• [Exercise brief] The entries below must be reproduced exactly; their pictures are not part of the copy.

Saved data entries
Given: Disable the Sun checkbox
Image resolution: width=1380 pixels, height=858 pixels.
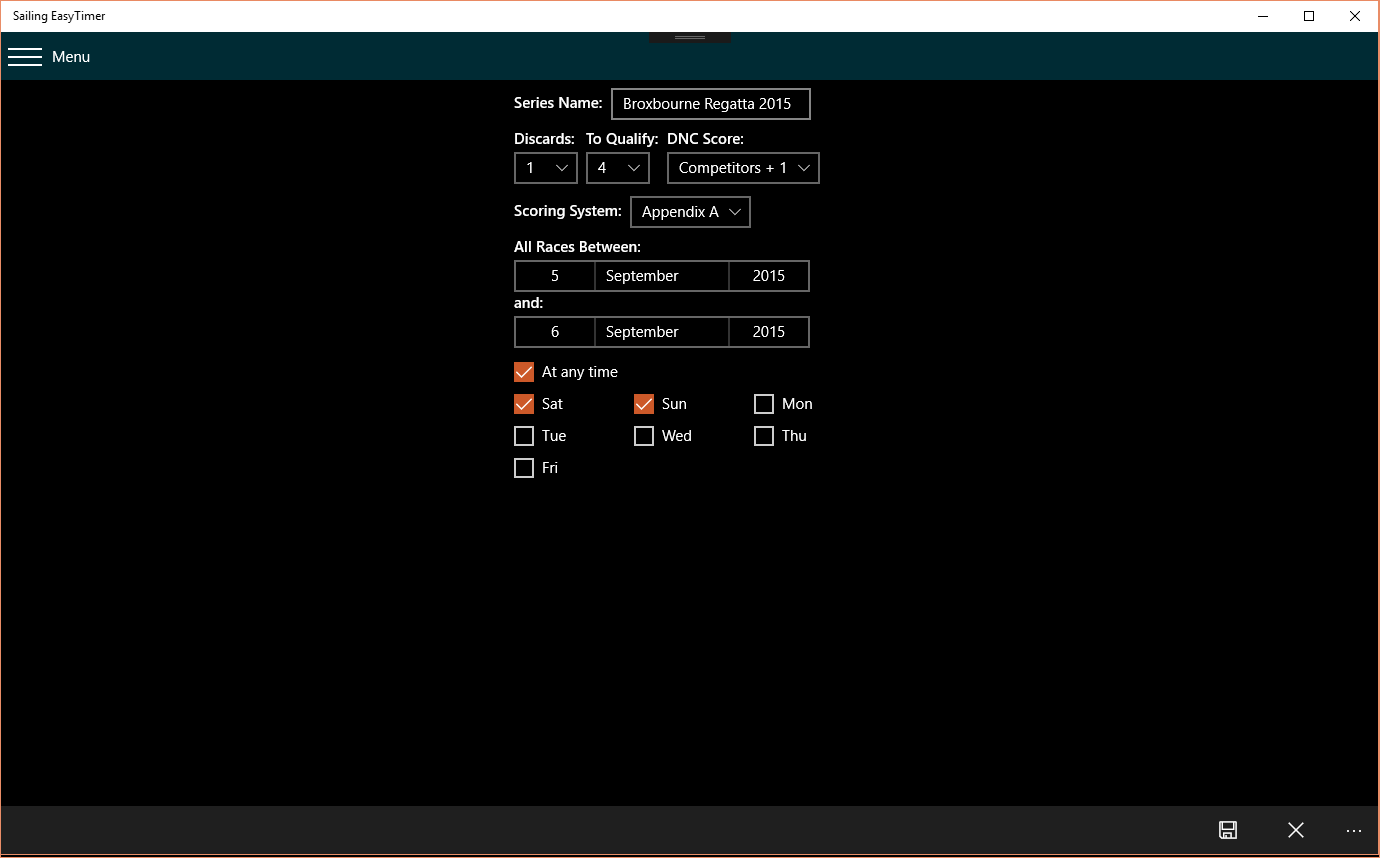Looking at the screenshot, I should (643, 403).
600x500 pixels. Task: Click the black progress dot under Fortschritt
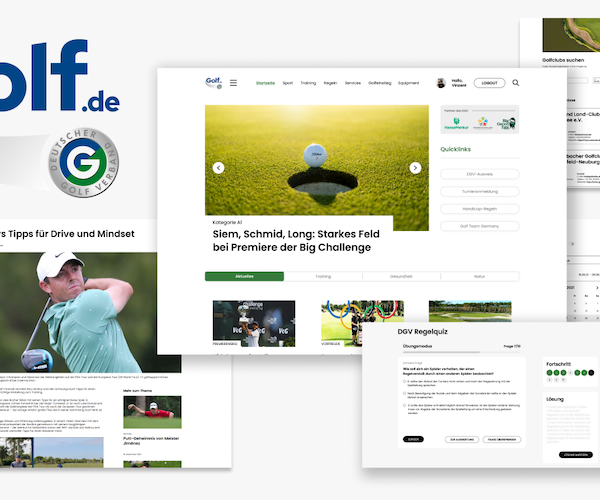[x=591, y=373]
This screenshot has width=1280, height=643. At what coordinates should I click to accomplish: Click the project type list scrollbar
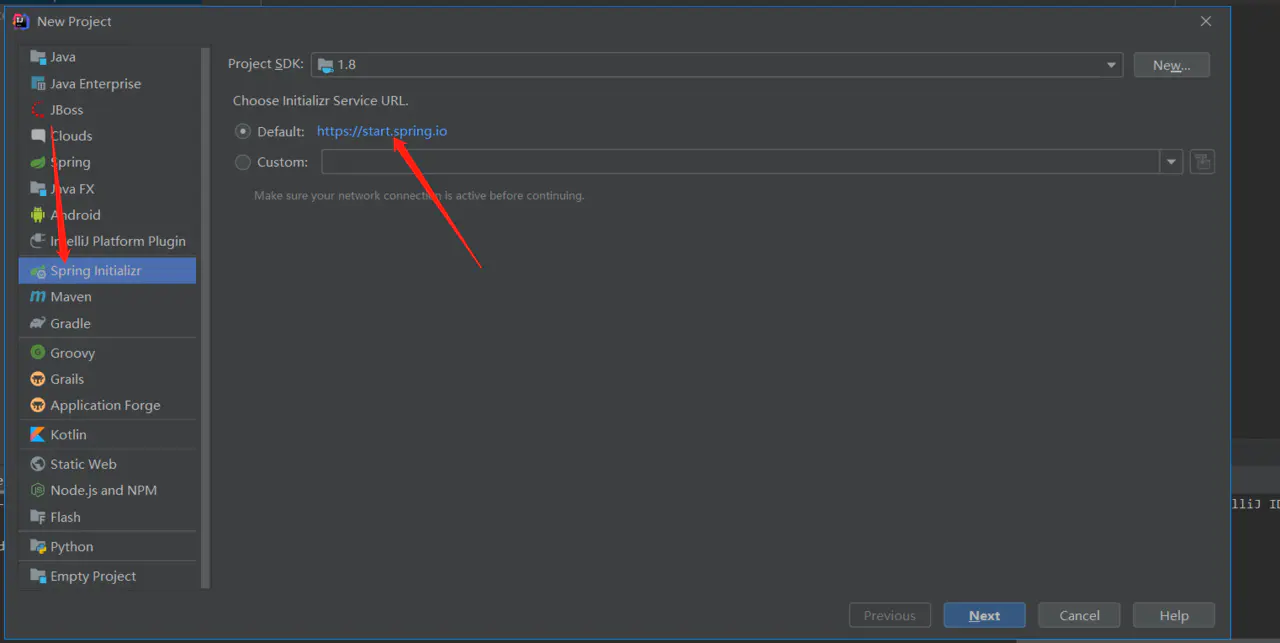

• [Answer section]
Given: Disable the Sun checkbox
Image resolution: width=1380 pixels, height=858 pixels.
Looking at the screenshot, I should (643, 403).
600x500 pixels. Task: Click the black progress dot under Fortschritt
[x=591, y=373]
This screenshot has width=1280, height=643. At what coordinates should I click to accomplish: Click the project type list scrollbar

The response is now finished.